Opponents also criticized Gov. Dannel P. Malloy for the support he voiced of the bill to prospectively eliminate it.

Mikutel said that he and the constituents he has spoken to about it were very disappointed in Malloy’s position. The governor said he supports the death penalty for those currently on death row, but not for future offenders. You can’t have it both ways, Mikutel said.

“I mean either you’re for the death penalty or you’re not for the death penalty. He seems to be quite inconsistent here,” he said.

In many ways the press conference mirrored one held in February by opponents of the death penalty.  Then, family members of murder victims spoke in opposition to the death penalty. On Monday two family members spoke in favor of it.

Bridgeport minister Stuart Brush told the audience how his son was murdered in 1983 and said that abolishing the death penalty would signal that lost lives like his son’s were of “less than capital importance.”

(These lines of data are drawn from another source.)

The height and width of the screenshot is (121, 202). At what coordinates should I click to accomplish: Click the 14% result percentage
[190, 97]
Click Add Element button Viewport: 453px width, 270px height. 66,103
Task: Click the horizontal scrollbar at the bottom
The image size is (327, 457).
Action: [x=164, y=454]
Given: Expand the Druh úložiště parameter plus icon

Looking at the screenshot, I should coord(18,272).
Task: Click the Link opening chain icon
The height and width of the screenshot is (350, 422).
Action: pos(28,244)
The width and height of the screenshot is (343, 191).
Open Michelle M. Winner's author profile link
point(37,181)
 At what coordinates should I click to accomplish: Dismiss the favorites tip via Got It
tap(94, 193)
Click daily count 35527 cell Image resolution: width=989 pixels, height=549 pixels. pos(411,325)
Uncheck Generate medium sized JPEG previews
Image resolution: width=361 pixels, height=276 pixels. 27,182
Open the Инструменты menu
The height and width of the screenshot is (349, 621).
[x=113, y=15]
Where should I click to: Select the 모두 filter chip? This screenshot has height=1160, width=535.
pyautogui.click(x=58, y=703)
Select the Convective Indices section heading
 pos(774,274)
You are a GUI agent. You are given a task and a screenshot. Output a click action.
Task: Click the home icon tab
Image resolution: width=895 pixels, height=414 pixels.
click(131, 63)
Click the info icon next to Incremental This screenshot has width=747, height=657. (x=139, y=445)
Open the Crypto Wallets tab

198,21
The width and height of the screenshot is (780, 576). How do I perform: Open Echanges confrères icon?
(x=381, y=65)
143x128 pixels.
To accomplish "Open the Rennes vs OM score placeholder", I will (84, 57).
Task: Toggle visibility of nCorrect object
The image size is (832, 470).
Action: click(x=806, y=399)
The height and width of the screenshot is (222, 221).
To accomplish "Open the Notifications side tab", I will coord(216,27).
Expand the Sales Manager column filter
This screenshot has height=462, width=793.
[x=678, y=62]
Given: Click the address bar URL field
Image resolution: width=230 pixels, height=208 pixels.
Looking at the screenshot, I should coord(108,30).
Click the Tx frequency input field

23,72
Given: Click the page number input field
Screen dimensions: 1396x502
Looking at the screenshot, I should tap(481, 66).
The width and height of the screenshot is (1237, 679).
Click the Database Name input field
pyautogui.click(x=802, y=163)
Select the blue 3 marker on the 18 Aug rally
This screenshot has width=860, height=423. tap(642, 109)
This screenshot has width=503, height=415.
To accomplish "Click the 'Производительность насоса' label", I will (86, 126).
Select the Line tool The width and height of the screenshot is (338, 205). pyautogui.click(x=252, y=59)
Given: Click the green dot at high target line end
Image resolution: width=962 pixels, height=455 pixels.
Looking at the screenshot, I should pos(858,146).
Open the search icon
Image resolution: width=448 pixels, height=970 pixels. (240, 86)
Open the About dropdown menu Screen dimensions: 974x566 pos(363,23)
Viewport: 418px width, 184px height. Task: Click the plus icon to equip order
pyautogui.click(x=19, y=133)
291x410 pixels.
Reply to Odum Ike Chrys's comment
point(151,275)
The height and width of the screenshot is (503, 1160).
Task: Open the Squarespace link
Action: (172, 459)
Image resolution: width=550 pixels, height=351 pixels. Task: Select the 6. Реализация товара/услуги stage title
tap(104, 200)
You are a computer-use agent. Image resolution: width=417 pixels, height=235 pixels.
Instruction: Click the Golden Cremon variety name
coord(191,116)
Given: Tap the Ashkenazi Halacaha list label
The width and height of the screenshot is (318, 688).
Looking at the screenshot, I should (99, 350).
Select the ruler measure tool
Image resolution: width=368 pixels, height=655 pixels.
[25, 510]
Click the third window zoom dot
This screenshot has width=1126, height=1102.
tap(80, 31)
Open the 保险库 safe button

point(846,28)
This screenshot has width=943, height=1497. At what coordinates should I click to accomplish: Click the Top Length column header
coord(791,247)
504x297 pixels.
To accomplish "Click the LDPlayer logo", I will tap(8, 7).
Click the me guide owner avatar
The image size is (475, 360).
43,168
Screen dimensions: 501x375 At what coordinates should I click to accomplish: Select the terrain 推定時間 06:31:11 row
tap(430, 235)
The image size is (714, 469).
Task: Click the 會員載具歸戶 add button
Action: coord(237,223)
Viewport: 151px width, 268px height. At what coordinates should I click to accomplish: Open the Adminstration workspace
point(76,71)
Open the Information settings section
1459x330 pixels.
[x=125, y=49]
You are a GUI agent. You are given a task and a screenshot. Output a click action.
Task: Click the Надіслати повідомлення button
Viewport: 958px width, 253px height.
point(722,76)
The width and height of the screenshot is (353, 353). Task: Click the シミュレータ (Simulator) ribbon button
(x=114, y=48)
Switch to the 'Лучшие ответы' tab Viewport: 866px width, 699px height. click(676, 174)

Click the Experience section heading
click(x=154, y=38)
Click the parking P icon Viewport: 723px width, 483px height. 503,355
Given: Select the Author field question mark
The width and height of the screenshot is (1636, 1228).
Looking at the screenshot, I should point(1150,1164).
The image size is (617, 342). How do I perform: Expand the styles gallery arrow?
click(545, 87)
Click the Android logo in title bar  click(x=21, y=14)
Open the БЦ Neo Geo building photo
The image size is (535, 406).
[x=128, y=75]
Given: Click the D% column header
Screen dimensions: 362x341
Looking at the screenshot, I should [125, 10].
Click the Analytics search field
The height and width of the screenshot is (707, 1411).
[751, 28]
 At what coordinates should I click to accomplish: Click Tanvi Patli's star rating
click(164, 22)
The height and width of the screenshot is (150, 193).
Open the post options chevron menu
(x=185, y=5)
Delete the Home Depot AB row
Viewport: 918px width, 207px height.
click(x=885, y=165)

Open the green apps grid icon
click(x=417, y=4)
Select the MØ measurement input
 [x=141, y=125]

Brush said that his son’s murderers were able to plea down to disappointingly short sentences, one of them was only convicted of armed robbery. If you take the death penalty bargaining chip off the table, prosecutors will lose leverage over murderers, he said.

Labriola agreed. If capital punishment is removed as the most severe punishment, offenders would fight a sentence of life without parole with the same level of persistence, he said.

While the bill to abolish the death penalty is expected to pass the Judiciary Committee, Labriola said the makeup of the House is more likely to oppose the measure. However a similar bill passed both the House and the Senate in 2009, only to be vetoed by former Gov. M. Jodi Rell. But Malloy’s support has some speculating that this year will be the year the measure will be passed.

Mikutel said it’s too soon to throw in the towel.

“Let’s wait for that day to come and see if legislators listen to the people,” Mikutel said.

But proponents of abolition like Holder-Winfield have seen this act before. In 2008 and 2009 the Judiciary Committee heard testimony about streamlining the death penalty, yet no solutions were immediately apparent and haven’t been since.

The Judiciary Committee are looking to vote on the bill Tuesday.